**ACTION ITEM:** Which lines of the data contain the string "link"? Show each of them.

**PROVIDED MATERIAL:**
[Start of section]
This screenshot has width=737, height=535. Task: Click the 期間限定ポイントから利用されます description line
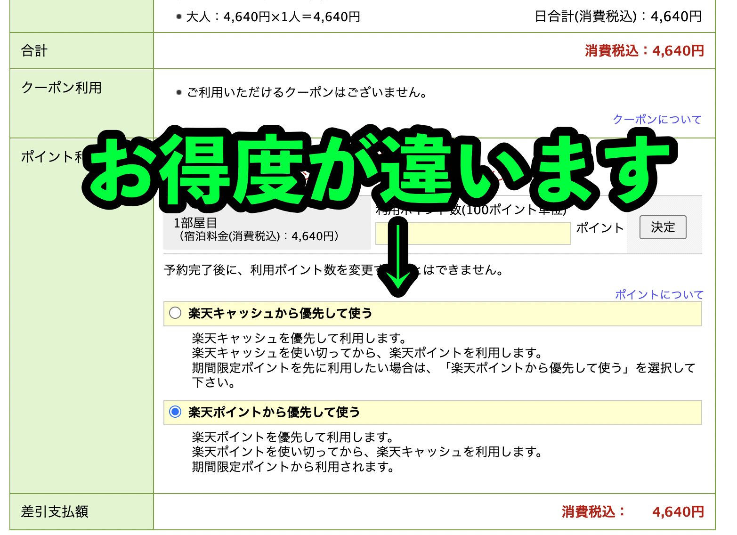coord(293,467)
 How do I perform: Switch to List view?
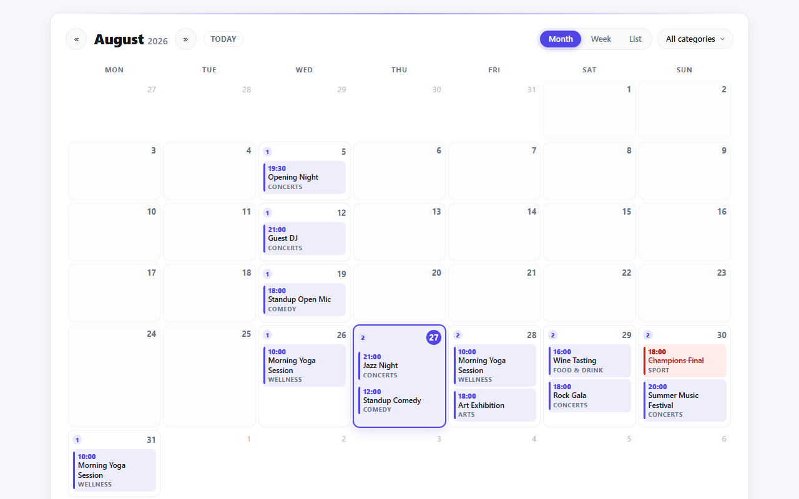pyautogui.click(x=635, y=39)
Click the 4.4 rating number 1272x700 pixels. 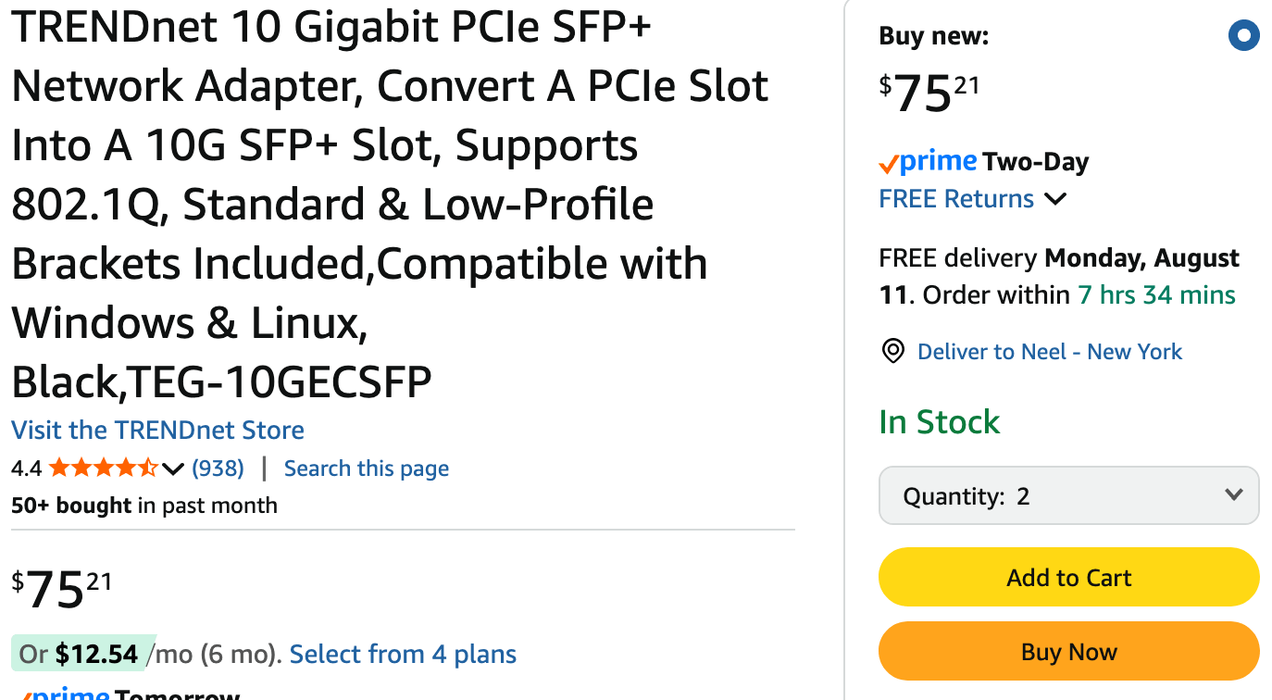pos(26,469)
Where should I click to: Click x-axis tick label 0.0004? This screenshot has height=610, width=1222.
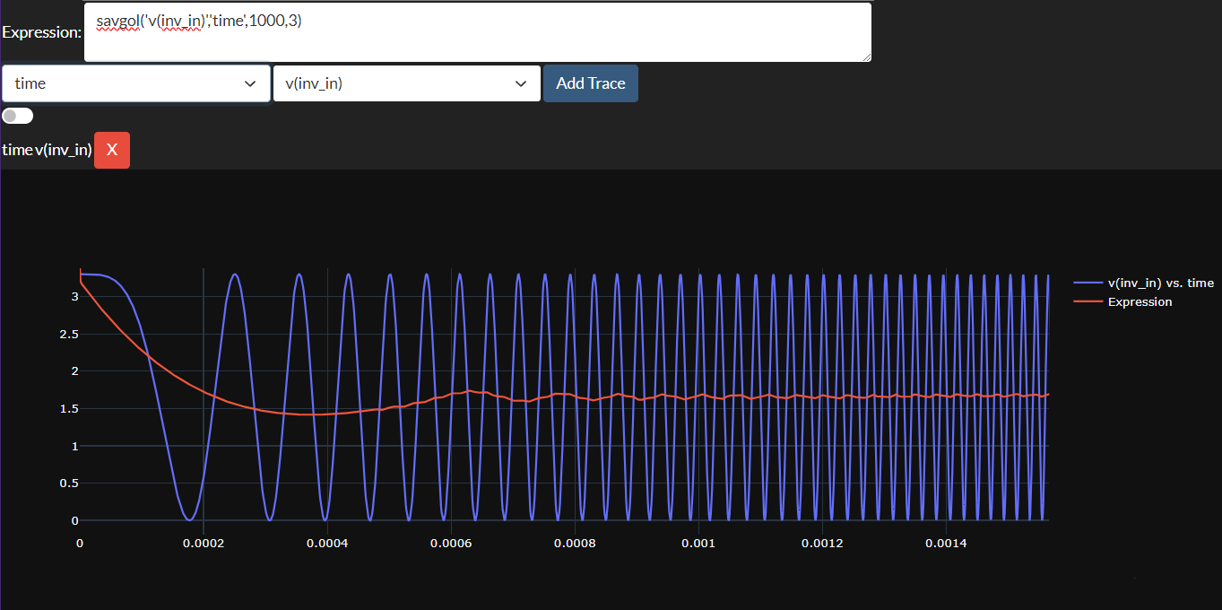coord(327,544)
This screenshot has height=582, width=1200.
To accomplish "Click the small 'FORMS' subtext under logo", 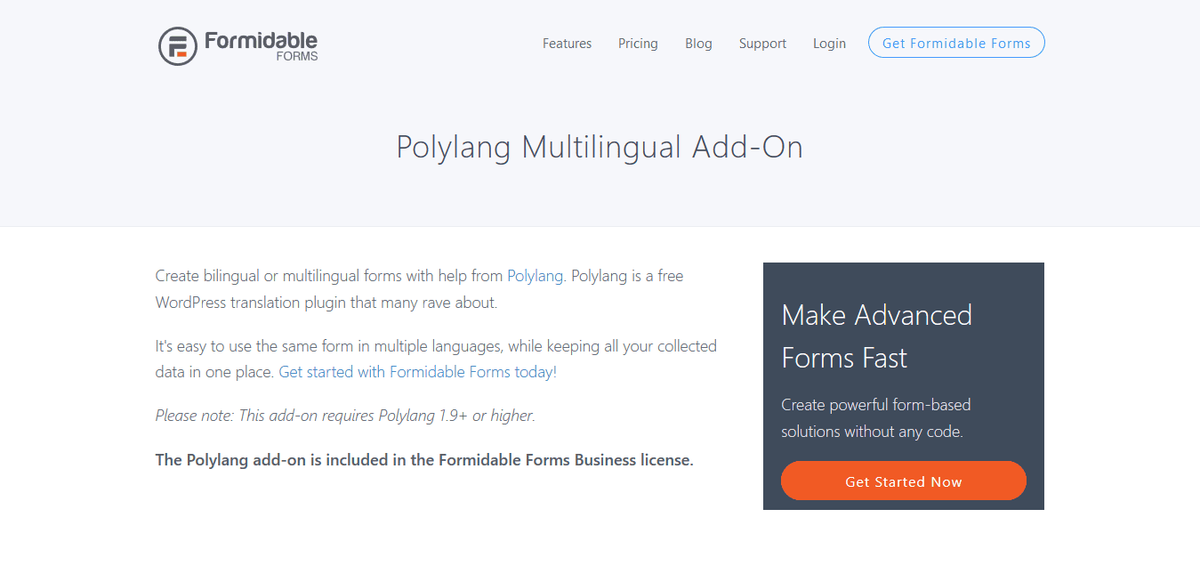I will click(x=297, y=56).
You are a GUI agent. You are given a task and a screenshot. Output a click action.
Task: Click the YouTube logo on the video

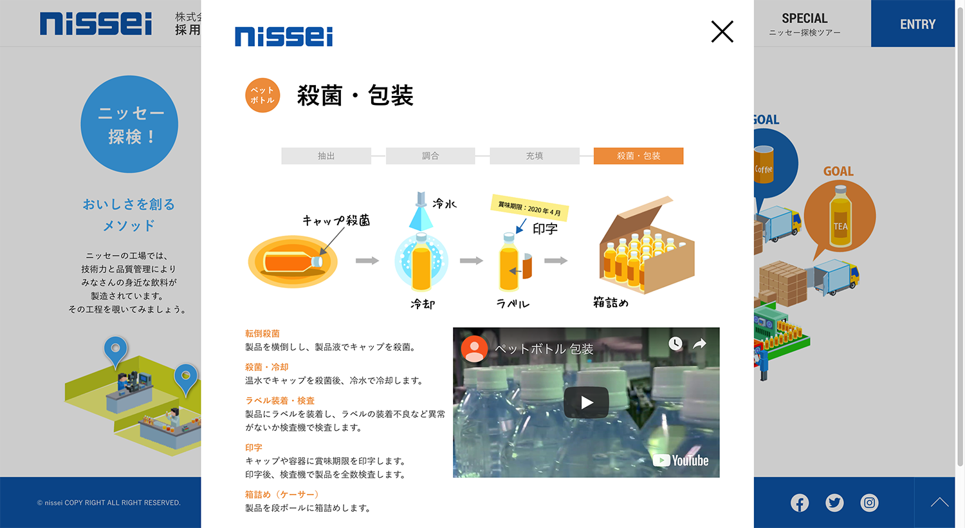681,460
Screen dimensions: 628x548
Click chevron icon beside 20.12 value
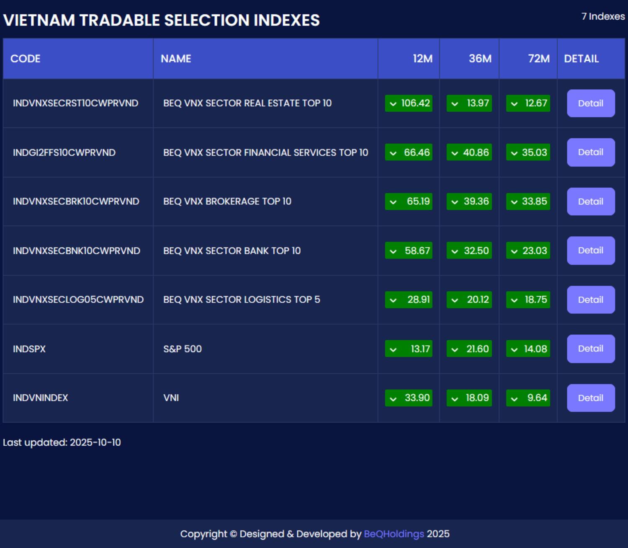coord(455,300)
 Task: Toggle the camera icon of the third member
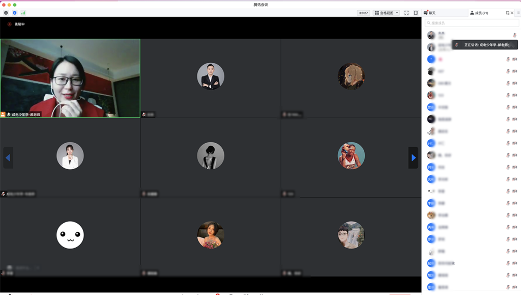click(515, 59)
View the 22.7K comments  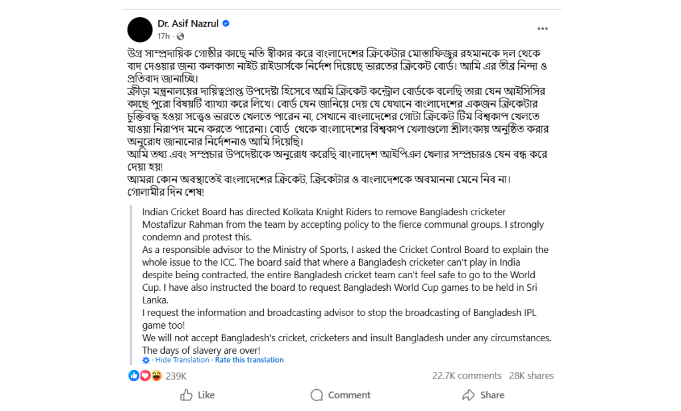(466, 376)
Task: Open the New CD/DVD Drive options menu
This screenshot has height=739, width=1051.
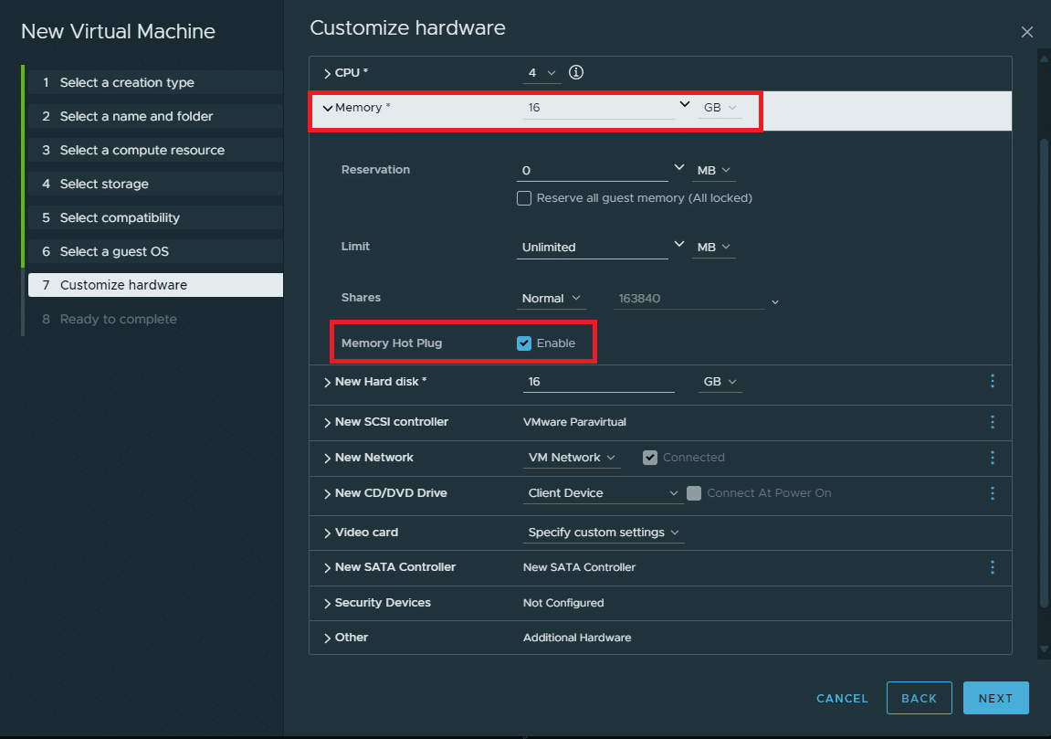Action: [x=992, y=493]
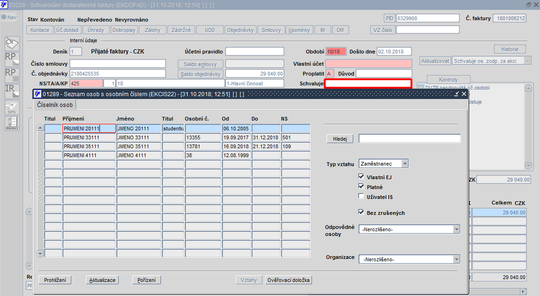Open the Kontace tab button
This screenshot has height=296, width=540.
pos(40,30)
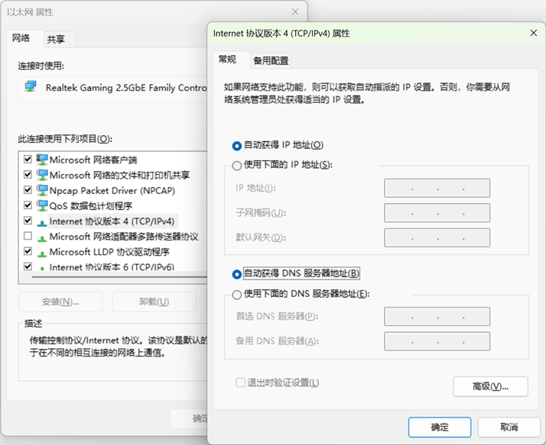546x445 pixels.
Task: Click the QoS 数据包计划程序 icon
Action: point(42,205)
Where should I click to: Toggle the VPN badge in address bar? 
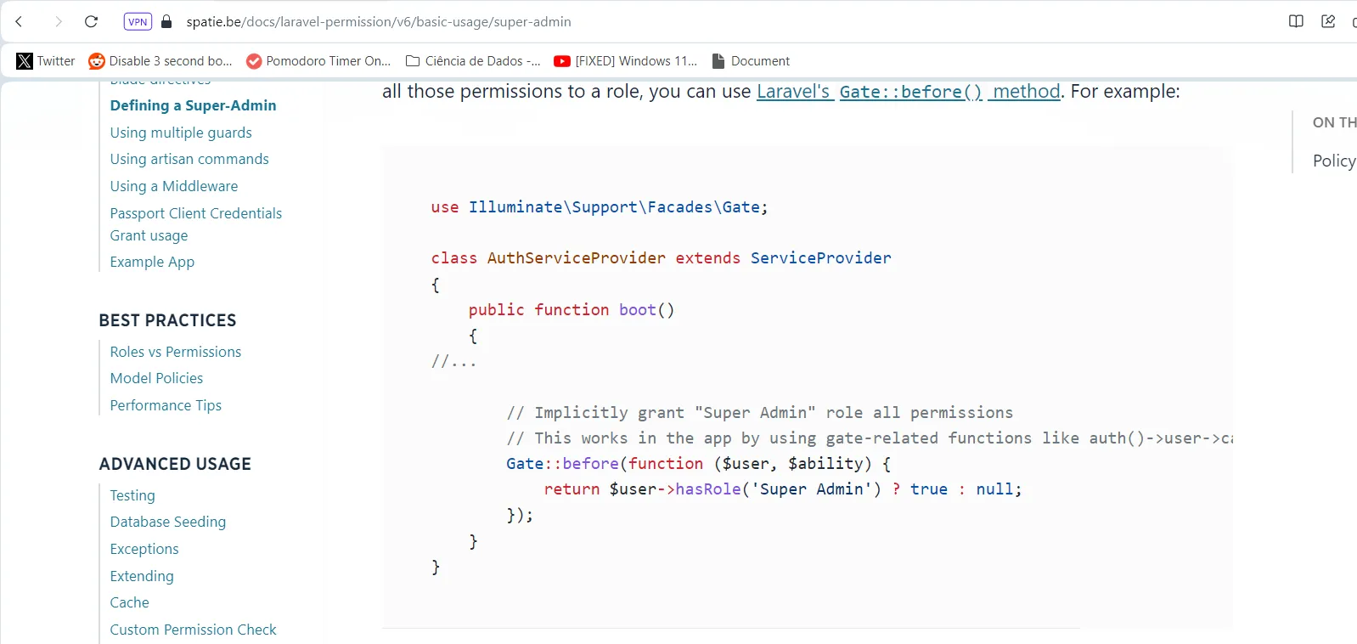point(138,22)
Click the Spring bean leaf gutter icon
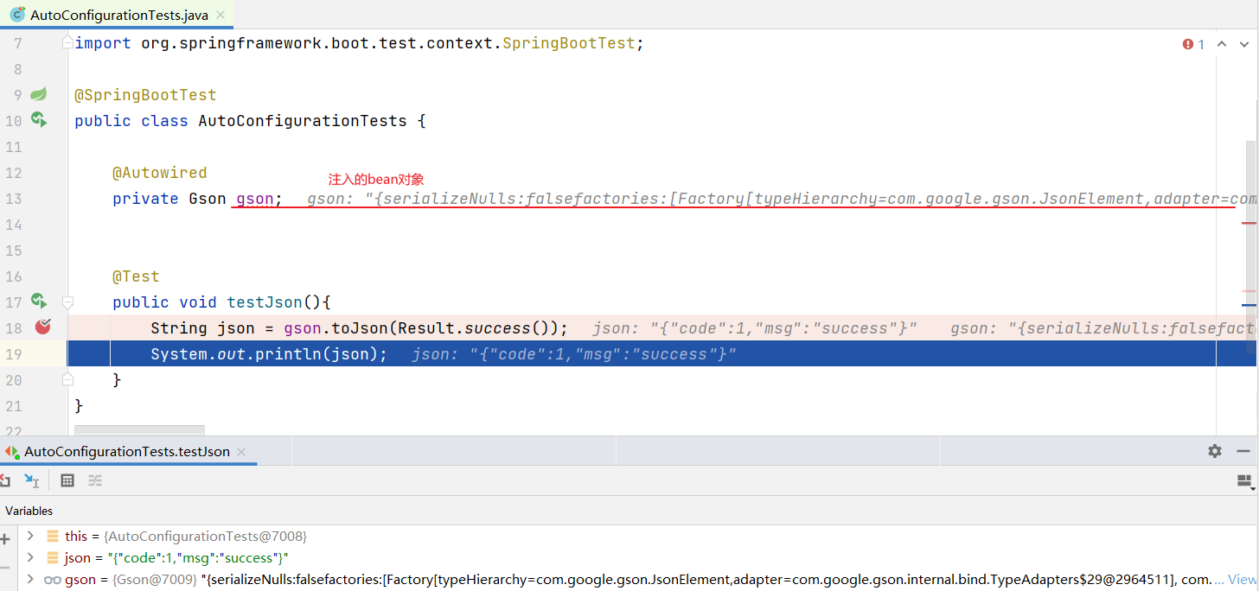Viewport: 1259px width, 591px height. [38, 94]
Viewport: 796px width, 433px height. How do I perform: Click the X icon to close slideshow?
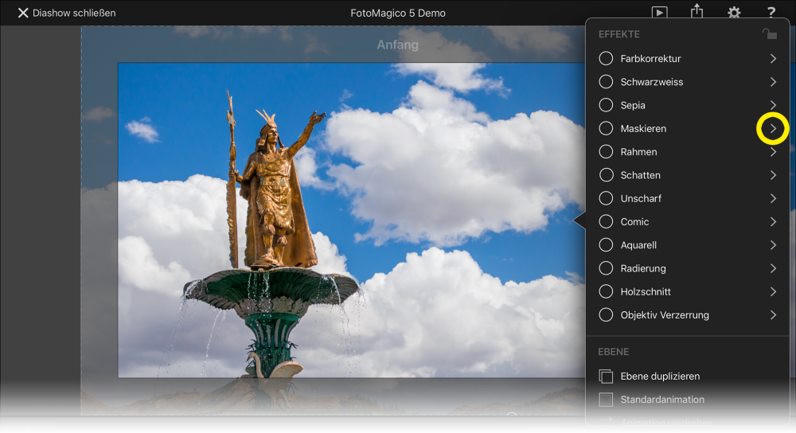23,13
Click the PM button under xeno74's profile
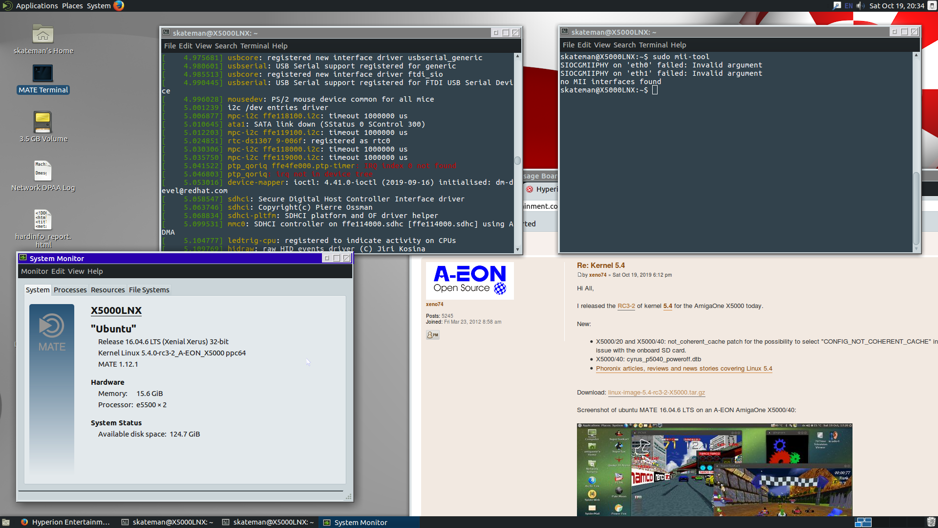 (433, 335)
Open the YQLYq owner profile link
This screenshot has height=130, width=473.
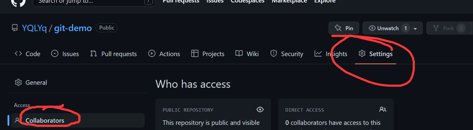[x=34, y=28]
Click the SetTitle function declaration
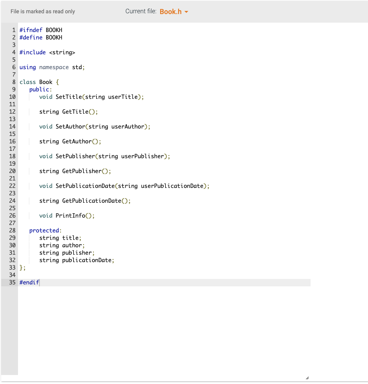The image size is (368, 384). [92, 96]
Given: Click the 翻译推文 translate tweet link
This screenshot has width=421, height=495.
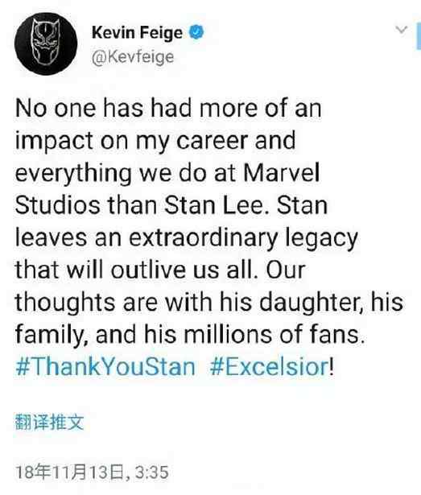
[End of section]
**ANSWER SPACE:**
Open the YQLYq owner profile link
Given: Click the 翻译推文 translate tweet link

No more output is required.